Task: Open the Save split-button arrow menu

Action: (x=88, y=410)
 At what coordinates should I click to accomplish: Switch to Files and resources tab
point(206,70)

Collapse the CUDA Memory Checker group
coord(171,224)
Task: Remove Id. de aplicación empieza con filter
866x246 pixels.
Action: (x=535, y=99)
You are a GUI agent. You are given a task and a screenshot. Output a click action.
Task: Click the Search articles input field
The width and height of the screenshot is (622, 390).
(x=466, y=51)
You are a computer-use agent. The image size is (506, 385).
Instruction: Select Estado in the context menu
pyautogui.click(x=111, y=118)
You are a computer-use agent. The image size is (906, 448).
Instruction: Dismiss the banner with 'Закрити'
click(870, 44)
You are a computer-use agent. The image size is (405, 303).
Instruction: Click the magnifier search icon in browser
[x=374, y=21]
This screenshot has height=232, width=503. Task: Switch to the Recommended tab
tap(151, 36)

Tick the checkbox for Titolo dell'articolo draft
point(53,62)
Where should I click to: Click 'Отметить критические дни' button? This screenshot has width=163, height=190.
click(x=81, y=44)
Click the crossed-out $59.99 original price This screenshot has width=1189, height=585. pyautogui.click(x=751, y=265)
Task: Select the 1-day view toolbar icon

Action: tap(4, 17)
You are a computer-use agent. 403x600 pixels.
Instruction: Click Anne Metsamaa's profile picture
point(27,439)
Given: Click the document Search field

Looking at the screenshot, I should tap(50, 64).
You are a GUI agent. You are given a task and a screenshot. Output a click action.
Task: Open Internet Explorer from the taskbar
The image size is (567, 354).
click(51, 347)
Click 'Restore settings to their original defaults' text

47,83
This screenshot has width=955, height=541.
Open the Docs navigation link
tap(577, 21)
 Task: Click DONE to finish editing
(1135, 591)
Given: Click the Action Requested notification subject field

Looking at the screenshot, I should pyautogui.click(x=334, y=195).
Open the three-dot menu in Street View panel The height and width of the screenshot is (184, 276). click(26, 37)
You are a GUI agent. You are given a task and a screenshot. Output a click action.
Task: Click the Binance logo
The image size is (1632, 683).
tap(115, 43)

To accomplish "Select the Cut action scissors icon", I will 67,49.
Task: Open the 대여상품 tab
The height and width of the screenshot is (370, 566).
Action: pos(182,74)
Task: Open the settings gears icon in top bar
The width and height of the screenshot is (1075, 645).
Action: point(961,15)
• • •
What this task involves:
The answer must be the line containing "This screenshot has height=232, width=503." and every line after it through the last line of the records above, repeated exactly.

Expected answer:
This screenshot has height=232, width=503. Task: Switch to the Recommended tab
tap(151, 36)

Tick the checkbox for Titolo dell'articolo draft
point(53,62)
Where should I click to: Click 'Отметить критические дни' button? This screenshot has width=163, height=190.
click(x=81, y=44)
Click the crossed-out $59.99 original price This screenshot has width=1189, height=585. pyautogui.click(x=751, y=265)
Task: Select the 1-day view toolbar icon

Action: tap(4, 17)
You are a computer-use agent. 403x600 pixels.
Instruction: Click Anne Metsamaa's profile picture
point(27,439)
Given: Click the document Search field

Looking at the screenshot, I should tap(50, 64).
You are a GUI agent. You are given a task and a screenshot. Output a click action.
Task: Open Internet Explorer from the taskbar
The image size is (567, 354).
click(51, 347)
Click 'Restore settings to their original defaults' text

47,83
This screenshot has width=955, height=541.
Open the Docs navigation link
tap(577, 21)
 Task: Click DONE to finish editing
(1135, 591)
Given: Click the Action Requested notification subject field

Looking at the screenshot, I should pyautogui.click(x=334, y=195).
Open the three-dot menu in Street View panel The height and width of the screenshot is (184, 276). click(26, 37)
You are a GUI agent. You are given a task and a screenshot. Output a click action.
Task: Click the Binance logo
The image size is (1632, 683).
tap(115, 43)

To accomplish "Select the Cut action scissors icon", I will 67,49.
Task: Open the 대여상품 tab
The height and width of the screenshot is (370, 566).
Action: pos(182,74)
Task: Open the settings gears icon in top bar
The width and height of the screenshot is (1075, 645).
Action: point(961,15)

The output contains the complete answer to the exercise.